Just like an automobile, computers are expensive. You should carefully consider all of your options when deciding on what type of computer to purchase. The worse thing you can do is to impulsively purchase a computer, especially if you will be using it for work in a network of other machines with important data or potentially sensitive information. Here are some important questions you should ask before purchasing:

  • Do you need more than one?
  • Do they need operating systems already installed?
  • What RAM and ROM options are available?
  • Do you have the ability to add additional memory?
  • Does the computer need to be compatible with other devices or machines on your network?

Procurement

Now that the basic features have been determined, it is time to reach out to your vendors for a good price and a good value. If you are purchasing a single machine, you probably want to continue working with the same vendor. However, if you are purchasing a set of new computers it may be time to research your procurement options. Several vendors offer first time deals, including warranties, discounts, support and/or training. A few things to consider in the procurement process are whether or not discounts are available, warranty or extended warranty options, software included, and any return or exchange policies.

Deployment

Although you are anxious to use your new machine, you should schedule time with your IT Administrator. If your new computer isn’t configured properly it can cause a lot of issues not only with your computer but could affect others on the network as well. Your IT Admin or team will need to properly configure the hardware, develop the system image, migrate all necessary data and applications, and setup the PC at your desk. Don’t rush through this process. The last thing you, or your IT Admin, wants are more issues to fix.

Usage & Maintenance

If the planning, procurement and deployment processes were carefully thought out, this should be the longest stage of the lifecycle. To prolong this stage, users should have the appropriate training and tools to maintain their computer’s health and longevity. The IT administrator or team plays a critical role in maximizing the computer’s health and longevity. It is their role to provide help desk support, training, asset management, configuration management, vendor support and management, scheduling patches and software updates, security and data backup and recovery. For some companies, it is best to outsource this service to a Managed Service Provider (MSP) who can utilize tools to proactively monitor and manage your computers.

Transition

Every computer has a retirement age. Most computers are built to last somewhere between 3 to 5 years. That’s why it is important to budget – money and time – for new machines accordingly. When you or your IT team start seeing signs of an aging machine, it’s time to start thinking about getting a new machine. It is an ideal time to reevaluate your needs, including the roadmap of your company’s IT infrastructure.
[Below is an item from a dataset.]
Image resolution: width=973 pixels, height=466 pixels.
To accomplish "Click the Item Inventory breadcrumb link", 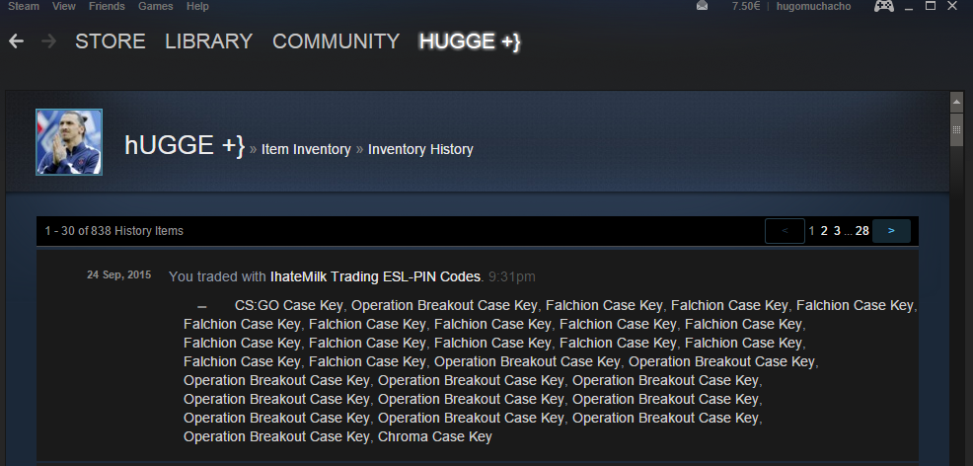I will pyautogui.click(x=306, y=149).
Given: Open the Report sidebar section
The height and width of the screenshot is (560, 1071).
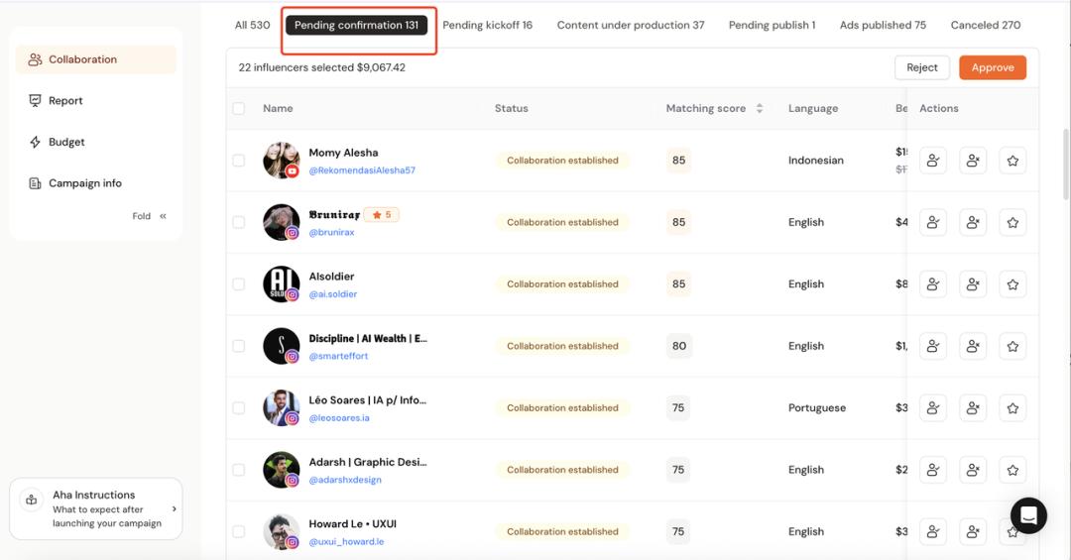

When it comes to disposing your old machine, this part of the cycle should be taken very seriously. Gartner explains: “Lack of clear policies or poorly designed processes can expose a company to various risks. In the event of litigation or investigation, the company disposing of the PC bears the burden of proof for showing that appropriate procedures were followed for disposal. Best-practice PC disposal processes provide an audit trail documenting the serial-numbered inventory of disposed PCs, certification that proprietary and personal data has been removed and made unrecoverable, and transfer/reuse of software licenses, where applicable.”

HOWARD TECH ADVISORS: YOUR PARTNER IN TECH

At Howard Tech Advisors, we manage your IT infrastructure so that you don’t have to. Whether you need assistance planning for new computers, creating a disaster recovery plan or you’d like to outsource your IT needs, we can help! Keep up with our weekly blog to stay up-to-date on the latest tech trends, security information you need to know to stay safe online, and tips and tricks to effectively navigating an increasingly mobile world.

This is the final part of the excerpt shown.